In response to questions from Sen. Dorgan, LaHood said an investigation into the matter showed that the former NHTSA officials did not violate ethics rules because they did not negotiate on issues they were involved with while at the agency.
"We went back and looked at the two employees," said LaHood. "And everything that we can tell at this point is they did work for Toyota and they did talk to people at DOT, but not in an area where they were responsible.
"It does not appear that they were engaged in activities that they were prohibited by law from engaging in," said LaHood.
"I also said to another committee, Senator Dorgan, that I think this law needs to be tightened up," said LaHood. "But we found no violation for these two employees."
Santucci has testified in a pending lawsuit that in the two years he worked at NHTSA he handled two matters involving Toyota, neither of which involved sudden acceleration.
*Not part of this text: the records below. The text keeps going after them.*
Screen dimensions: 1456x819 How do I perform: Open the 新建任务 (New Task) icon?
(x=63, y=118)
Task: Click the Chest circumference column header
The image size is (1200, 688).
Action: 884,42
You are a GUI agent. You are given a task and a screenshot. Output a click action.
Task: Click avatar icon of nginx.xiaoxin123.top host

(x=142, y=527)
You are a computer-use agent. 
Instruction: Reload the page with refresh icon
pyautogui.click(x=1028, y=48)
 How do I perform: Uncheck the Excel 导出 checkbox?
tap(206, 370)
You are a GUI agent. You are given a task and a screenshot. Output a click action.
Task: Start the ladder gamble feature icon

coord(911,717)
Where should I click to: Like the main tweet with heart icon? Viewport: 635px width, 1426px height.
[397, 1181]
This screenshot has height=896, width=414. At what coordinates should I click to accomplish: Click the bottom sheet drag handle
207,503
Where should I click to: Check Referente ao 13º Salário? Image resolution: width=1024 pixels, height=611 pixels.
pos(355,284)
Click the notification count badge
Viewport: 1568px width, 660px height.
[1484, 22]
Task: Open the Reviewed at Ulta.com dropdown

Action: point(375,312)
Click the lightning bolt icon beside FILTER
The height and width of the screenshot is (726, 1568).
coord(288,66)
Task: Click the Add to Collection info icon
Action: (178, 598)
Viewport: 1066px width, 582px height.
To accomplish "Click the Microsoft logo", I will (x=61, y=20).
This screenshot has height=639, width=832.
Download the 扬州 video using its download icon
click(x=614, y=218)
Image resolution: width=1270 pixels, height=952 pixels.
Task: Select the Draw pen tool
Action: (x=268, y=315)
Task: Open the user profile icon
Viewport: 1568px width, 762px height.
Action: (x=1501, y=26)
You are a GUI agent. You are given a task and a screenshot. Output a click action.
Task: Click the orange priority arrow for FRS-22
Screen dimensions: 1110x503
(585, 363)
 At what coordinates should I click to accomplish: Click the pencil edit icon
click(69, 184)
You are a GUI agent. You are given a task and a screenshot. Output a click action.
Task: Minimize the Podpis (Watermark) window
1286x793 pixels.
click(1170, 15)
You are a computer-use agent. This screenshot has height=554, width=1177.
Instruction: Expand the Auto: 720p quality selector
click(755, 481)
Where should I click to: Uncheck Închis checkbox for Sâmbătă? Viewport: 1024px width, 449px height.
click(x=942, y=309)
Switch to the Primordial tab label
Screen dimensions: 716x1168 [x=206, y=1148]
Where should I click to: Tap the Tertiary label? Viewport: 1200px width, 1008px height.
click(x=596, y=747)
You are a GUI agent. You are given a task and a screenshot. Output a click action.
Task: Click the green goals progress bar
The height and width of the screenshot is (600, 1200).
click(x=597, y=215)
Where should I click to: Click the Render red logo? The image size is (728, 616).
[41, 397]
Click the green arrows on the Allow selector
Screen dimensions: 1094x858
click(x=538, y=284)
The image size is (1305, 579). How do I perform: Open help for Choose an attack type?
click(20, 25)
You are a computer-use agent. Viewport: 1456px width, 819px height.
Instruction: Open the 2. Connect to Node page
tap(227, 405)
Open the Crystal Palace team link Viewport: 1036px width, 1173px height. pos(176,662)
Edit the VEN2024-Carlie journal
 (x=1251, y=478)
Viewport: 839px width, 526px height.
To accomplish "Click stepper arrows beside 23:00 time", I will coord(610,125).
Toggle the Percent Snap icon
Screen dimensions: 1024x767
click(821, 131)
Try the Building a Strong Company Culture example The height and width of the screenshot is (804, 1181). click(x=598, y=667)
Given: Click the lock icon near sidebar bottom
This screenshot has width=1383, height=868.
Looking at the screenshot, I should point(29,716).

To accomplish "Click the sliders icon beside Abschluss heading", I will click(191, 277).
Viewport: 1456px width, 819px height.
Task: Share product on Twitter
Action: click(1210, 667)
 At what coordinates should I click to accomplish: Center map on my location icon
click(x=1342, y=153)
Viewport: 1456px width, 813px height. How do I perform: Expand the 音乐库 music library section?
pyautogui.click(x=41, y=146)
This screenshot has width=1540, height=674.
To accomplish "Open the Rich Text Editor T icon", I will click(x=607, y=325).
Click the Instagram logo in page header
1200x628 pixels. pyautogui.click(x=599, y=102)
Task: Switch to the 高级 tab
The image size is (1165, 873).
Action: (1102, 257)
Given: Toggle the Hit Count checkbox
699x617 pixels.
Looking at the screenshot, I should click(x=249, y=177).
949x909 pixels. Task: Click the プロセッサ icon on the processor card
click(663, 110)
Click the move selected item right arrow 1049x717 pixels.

At today's House hearing NHTSA administrator David Strickland repeated that no ethics laws were violated by Santucci and Tinto and that "everything they did was fully compliant" with federal law. However, Strickland acknowledged that their situation could create the perception of a conflict of interest, saying, "I'm not going to quibble on appearance, perception is reality." Strickland said he would work to ensure an "arm's length distance" for NHTSA employees moving into private employment.
Claybrook today called for "stricter scrutiny" of NHTSA engineering staff members who move immediately from the agency to a regulated company. "The public loses faith in the government when top staff sell their expertise gained at government expense to the regulated agency," said Claybrook.